Dalam kabinet itu, sambung dia, Winston memilih menteri yang paham situasi perang. Begitu perang usai, kabinetnya lantas mengalami pergantian kembali sesuai dengan keadaan kala itu. "Nah, Pak Jokowi sekarang mestinya begitu," ungkapnya.

"Kan kabinet ini dibangun, dibentuk dengan kondisi yang biasa-biasa saja. Kondisi normal. Nah ini sekarang kondisinya, sudah kondisi 'the new normal'. Jadi memang harus ada penyegaran, harus dilakukan evaluasi," jelas Hendri.

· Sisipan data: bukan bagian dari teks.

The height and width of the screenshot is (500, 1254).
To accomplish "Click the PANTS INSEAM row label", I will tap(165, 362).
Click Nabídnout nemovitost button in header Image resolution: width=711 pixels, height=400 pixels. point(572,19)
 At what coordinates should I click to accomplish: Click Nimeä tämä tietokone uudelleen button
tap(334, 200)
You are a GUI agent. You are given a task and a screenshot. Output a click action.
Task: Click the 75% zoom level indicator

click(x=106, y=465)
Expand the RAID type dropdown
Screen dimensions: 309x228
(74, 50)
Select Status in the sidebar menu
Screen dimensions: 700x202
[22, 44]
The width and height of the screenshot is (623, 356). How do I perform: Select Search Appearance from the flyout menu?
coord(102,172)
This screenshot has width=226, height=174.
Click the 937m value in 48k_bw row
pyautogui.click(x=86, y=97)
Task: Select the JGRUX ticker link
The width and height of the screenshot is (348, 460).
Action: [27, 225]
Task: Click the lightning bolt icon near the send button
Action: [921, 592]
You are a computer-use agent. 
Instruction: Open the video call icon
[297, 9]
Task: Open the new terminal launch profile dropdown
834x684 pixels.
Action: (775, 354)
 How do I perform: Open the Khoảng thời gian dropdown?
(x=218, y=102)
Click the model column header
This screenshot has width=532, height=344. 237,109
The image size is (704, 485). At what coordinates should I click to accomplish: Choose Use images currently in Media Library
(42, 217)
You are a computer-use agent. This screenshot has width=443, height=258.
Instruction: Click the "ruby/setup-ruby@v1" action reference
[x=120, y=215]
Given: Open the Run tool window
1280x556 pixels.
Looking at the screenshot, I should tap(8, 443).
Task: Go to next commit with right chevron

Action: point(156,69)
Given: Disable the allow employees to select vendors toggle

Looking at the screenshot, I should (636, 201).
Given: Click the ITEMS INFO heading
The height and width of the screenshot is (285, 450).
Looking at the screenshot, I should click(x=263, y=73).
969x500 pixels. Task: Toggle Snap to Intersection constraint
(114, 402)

Penyegaran dan evaluasi ini dinilai sangat penting. Selain untuk menyelesaikan permasalah di masa pagebluk, penyegaran ini bisa membantu Jokowi untuk melaksanakan janji-janji kampanyenya.

Direktur Eksekutif Indonesia Political Review Ujang Komarudin berpandangan Jokowi perlu mengganti atau melakukan reshuffle terhadap sejumlah menteri. Ada beberapa nama yang disebutnya pantas untuk diganti.

Mereka adalah Menteri Kesehatan Terawan Agus Putranto, Menteri Perhubungan Budi Karya Sumadi, Menteri Sosial Juliari Batubara, Menteri Tenaga Kerja Ida Fauziyah, dan beberapa menteri di bidang ekonomi. Menurutnya, menteri yang disebutkannya itu tak tanggap dalam menghadapi bencana non-alam ini.

"Penangan COVID-19 memang amburadul. Aturan banyak yang bertabrakan karena para menterinya membuat aturan yang aneh dan saling bertentangan," tegas Ujang.

Ujang menilai, Jokowi tak perlu menunggu wabah ini berakhir jika ingin mengevaluasi ataupun mengganti pembantunya. "Tak usah menunggu COVID berakhir. Kapan pun Presiden bisa mengganti menterinya yang tidak bekerja dengan baik," kata dia.

"Ketika banyak menteri yang tak bisa bekerja, reshuffle menjadi sebuah keniscayaan. Jika ada menteri yang kinerjanya memble dalam menangani corona, ya, ganti saja," pungkasnya.